The Digital Adoption is Set to Increase

With a lot of heritage architecture in financial markets, the interaction between traditional and emerging technology is important for large firms and the market as a whole, according to Justin Chapman, Global Head of Digital Assets and Financial Markets at Northern Trust.

He said that the adoption of blockchain technology is picking up, but “it hasn’t been epic”. 

Justin Chapman

The underlying technologies are crucial for immutable and trustable data that also allows users to streamline processing transaction volume, liquidity and flow, Chapman said.

“The challenge at the moment is getting the adoption scale, which would bring more liquidity to the model,” he said.

According to Chapman, Northern Trust has done several different use cases, and has gone live with a number of products, but the wider adoption hadn’t grown to the extent that was expected.

“As we have developed digital assets over the past eight years our focus has been around reusability.
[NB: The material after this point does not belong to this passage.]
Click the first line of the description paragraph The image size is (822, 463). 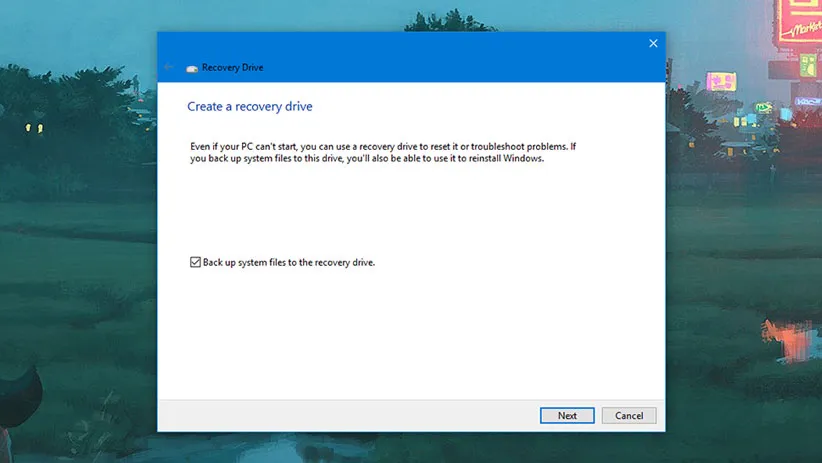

The trick is not to lose the benefit of the digital side as you integrate with more traditional rails,” he said.

Chapman said the goal is making sure that real value gets to the endpoint as quickly as possible. 
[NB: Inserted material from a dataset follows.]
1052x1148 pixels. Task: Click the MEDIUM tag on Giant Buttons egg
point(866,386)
“That’s quite a trick and it has to be built into the architectural refresh of the organization,” he noted.

Chapman thinks there will be an exponential curve over the next two or three years, when there will be more digital asset solutions coming out. 

“The adoption curve is certainly improving and I think we will start seeing more use cases come out. But we still think we’re probably five years away from actually seeing the full potential,” he said. 

According to Chapman, the digital asset space is really looking at how to enable the transfer of data from the issuer to the end investor more quickly, with transparency that allows for more investable insights, as well as people being able to trust the information that sits in between.

“We’re pretty proud of our progress using the technology and we’re starting to see more opportunities coming in the market. You’re starting to see more players, creating real issuance and real capabilities, which is good news,” he said.

Chapman added that previously there’s been a slowdown because of the uncertainty regarding regulation, however “we’re starting to come through the other side”. 

There has been a significant amount of regulation across Europe, Asia, and the US focused on digital assets. 

A lot of this is also bleeding over to traditional assets, Chapman said, but it’s creating frameworks where market participants can operate safely within a regulatory environment that gives confidence to the end investor, rather than being in an unregulated environment.

“It allows you to deploy the technologies in the correct frameworks. Before that, it was really difficult,” he said.

“There’s a lot of government commitment and regulatory commitments to enable economies through digital assets and technologies,” he added.

Chapman thinks that the future is going to be “really bright” for certain digital asset applications. 

“These are the things where you’ve got very nascent market structures and right opportunities,” he said.